Ce projet rassemble actuellement une trilogie, trois enregistrements faits entre 2005 et 2010 à Lugano, dans le magnifique auditorium de la Radio Suisse Italienne. Trois cd en hommage à Tarkovsky : tout d’abord le quartet Nostalghia, song for Tarkovsky, sorti en 2006. Puis le solo Un jour si blanc, début 2009. Enfin Tarkovsky quartet enregistré en décembre 2009 et qui va sortir en mars 2011. C’est le même quartet que pour Nostalghia mais la musique est beaucoup plus orchestrale.

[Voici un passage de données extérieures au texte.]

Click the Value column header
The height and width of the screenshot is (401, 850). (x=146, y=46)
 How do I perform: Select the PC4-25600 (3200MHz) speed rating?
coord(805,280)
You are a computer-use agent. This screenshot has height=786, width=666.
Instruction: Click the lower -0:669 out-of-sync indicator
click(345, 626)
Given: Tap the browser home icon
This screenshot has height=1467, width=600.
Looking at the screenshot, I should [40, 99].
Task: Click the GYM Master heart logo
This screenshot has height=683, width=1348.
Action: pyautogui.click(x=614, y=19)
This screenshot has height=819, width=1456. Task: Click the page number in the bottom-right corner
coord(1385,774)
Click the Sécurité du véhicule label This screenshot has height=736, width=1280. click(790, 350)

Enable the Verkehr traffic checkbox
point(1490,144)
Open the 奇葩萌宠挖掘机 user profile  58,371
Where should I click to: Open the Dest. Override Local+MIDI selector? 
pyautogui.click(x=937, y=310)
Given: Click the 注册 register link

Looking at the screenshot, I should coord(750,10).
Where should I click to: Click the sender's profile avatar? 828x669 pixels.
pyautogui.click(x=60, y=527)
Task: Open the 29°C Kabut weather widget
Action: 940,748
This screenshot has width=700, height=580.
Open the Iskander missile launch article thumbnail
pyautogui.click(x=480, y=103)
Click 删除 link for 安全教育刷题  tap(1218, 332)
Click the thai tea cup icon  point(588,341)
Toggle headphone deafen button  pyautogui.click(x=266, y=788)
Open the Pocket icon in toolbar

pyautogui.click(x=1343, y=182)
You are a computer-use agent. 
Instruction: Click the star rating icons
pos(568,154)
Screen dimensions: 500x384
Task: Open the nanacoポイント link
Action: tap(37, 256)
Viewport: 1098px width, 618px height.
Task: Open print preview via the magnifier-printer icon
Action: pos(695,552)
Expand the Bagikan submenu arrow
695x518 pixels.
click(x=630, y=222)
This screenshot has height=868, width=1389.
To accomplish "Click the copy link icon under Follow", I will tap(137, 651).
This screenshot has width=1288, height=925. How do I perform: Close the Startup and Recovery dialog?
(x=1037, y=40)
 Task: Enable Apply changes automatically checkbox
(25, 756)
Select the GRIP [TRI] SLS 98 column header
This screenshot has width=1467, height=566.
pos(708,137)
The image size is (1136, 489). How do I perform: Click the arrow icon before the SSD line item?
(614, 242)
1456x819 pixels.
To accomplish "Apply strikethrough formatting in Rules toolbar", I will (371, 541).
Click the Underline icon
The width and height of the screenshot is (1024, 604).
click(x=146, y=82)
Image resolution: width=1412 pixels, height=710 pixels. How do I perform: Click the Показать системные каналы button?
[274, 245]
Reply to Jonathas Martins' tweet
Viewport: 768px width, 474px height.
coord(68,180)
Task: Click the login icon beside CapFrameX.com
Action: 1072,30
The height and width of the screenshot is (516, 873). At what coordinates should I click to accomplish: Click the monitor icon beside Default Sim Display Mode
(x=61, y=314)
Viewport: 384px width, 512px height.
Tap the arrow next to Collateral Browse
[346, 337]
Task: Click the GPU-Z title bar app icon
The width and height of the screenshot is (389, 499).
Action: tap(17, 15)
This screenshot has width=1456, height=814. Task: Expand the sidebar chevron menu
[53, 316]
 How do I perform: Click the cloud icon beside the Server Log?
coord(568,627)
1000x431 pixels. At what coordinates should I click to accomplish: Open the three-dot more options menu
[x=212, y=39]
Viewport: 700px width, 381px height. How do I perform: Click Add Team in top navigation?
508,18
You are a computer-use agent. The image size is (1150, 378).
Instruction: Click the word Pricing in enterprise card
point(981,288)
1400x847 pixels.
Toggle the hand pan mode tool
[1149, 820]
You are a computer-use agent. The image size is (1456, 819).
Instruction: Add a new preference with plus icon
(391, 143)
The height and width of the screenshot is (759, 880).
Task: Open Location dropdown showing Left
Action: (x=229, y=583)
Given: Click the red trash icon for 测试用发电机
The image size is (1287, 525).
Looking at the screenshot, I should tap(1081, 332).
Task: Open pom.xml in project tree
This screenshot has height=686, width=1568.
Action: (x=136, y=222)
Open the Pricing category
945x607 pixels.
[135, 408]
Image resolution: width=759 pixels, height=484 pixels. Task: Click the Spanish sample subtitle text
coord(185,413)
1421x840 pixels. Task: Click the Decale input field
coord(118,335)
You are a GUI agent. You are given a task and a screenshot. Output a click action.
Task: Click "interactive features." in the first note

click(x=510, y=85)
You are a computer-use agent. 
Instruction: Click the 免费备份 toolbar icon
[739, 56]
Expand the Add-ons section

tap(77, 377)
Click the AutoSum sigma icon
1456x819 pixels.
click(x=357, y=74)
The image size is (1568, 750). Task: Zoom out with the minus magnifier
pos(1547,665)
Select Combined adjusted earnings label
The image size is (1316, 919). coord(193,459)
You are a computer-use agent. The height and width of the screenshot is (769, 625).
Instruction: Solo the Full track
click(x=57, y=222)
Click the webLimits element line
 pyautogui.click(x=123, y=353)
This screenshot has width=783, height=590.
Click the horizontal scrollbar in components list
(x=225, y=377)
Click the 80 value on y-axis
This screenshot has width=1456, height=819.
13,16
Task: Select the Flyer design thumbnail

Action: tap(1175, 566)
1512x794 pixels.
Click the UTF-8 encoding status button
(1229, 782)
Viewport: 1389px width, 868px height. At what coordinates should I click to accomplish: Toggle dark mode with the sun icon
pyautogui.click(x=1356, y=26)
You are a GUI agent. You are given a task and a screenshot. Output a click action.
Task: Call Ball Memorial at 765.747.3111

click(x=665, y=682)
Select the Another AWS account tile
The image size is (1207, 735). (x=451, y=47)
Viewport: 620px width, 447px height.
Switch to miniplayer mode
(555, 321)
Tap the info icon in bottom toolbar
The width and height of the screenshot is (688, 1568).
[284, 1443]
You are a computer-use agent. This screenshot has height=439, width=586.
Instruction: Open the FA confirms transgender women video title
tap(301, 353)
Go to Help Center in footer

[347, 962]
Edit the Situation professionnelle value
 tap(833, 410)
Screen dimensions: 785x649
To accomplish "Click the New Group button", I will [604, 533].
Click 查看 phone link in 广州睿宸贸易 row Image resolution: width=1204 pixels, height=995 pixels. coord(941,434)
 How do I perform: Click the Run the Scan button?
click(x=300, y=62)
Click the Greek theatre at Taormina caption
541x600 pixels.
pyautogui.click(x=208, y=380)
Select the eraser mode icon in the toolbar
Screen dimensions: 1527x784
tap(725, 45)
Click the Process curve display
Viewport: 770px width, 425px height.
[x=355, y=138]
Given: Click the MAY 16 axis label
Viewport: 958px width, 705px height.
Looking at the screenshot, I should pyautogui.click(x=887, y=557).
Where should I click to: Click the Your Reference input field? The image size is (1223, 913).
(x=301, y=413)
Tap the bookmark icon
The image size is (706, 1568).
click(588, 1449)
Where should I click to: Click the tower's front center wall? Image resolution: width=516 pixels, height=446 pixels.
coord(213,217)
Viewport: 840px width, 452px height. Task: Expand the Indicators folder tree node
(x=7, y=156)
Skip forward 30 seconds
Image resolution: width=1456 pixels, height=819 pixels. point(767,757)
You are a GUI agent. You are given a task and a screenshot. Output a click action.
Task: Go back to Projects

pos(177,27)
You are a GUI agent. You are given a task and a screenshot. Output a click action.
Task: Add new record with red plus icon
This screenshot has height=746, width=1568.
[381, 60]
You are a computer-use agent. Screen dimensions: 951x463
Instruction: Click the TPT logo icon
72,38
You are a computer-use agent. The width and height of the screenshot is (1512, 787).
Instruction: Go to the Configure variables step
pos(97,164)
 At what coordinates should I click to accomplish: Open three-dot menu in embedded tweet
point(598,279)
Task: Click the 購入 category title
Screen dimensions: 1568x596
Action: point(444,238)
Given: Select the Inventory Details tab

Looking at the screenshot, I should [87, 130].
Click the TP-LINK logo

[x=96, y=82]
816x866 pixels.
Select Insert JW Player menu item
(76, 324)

Le deuxième axe de mon travail consiste en des collaborations.

Pour Musica Callada, c’est le contrebassiste Francois Méchali qui est vraiment à l’origine du projet. Il formait un trio avec le merveilleux saxophoniste américain Larry Schneider, et Francois Laizeau à la batterie. Il m’a invité à me joindre à eux. Et lors du travail préparatoire, il m’a proposé des pièces de Federico Mompou, que je ne connaissais pas !

J’ai tout de suite adoré cette musique simple, mélodique.

Le résultat est Correspondances enregistré en 2000 pour Charlotte Records. Nous jouions déjà dans ce programme certaines pièces de ce compositeur. Musica callada, le dernier cd en trio (sans saxophone), lui est entièrement consacré.

couturier-jfg2
Photo Jean-François Grossin

Comment s’est passé le travail autour de Mompou ? Beaucoup de morceaux sont signés de son nom. Pourtant, c’est une interprétation. Dans quelle mesure ?

Je joue quasiment toutes les pièces comme le compositeur les a écrites. Et le style des improvisations est vraiment varié, libre, atonal, modal ou harmonique. Nous n’avons absolument pas cherché ni voulu « jazzifier » la partition écrite.

C’est une magnifique musique, très lente et mélodique.

Comment s’est fait le choix des thèmes, puis l’appropriation par le trio ?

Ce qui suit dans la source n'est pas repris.